§ **The problem**
Reproduce the data starting with the line containing "Task: Open the Indices & roots unit" and going on through the line containing "Action: [x=151, y=640]", replacing "width and height" with "dimensions" and changing nothing else. Leave the pictures out.

§ **Records provided**
** begin **

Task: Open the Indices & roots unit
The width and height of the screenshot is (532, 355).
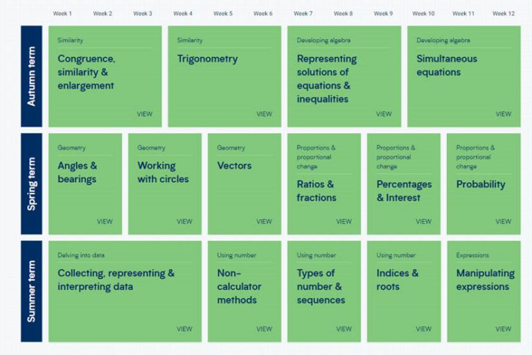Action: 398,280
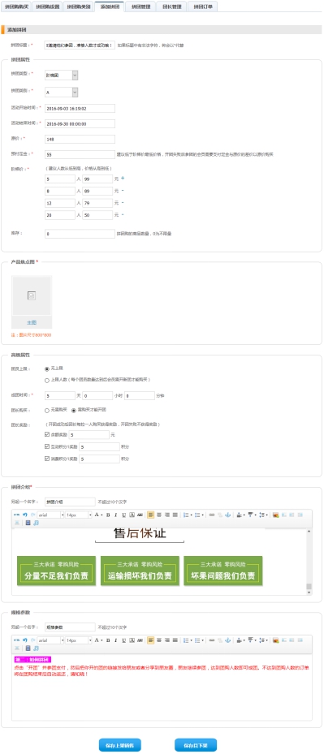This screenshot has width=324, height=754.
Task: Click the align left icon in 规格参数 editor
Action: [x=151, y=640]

** end **
** begin **

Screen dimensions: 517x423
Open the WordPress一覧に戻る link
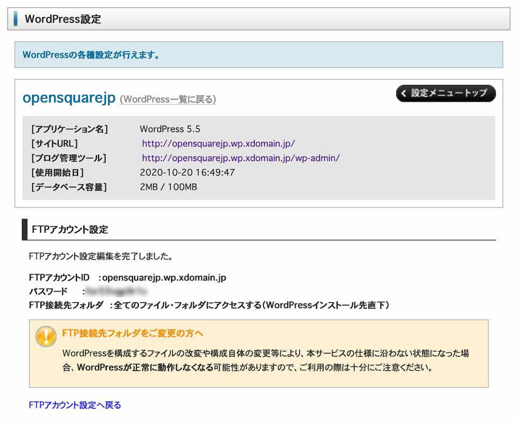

** end **

§ **Result for this exercise**
Task: Open the Indices & roots unit
The dimensions of the screenshot is (532, 355).
Action: 398,280
This screenshot has width=324, height=754.
Task: Click the align left icon in 规格参数 editor
Action: [x=151, y=640]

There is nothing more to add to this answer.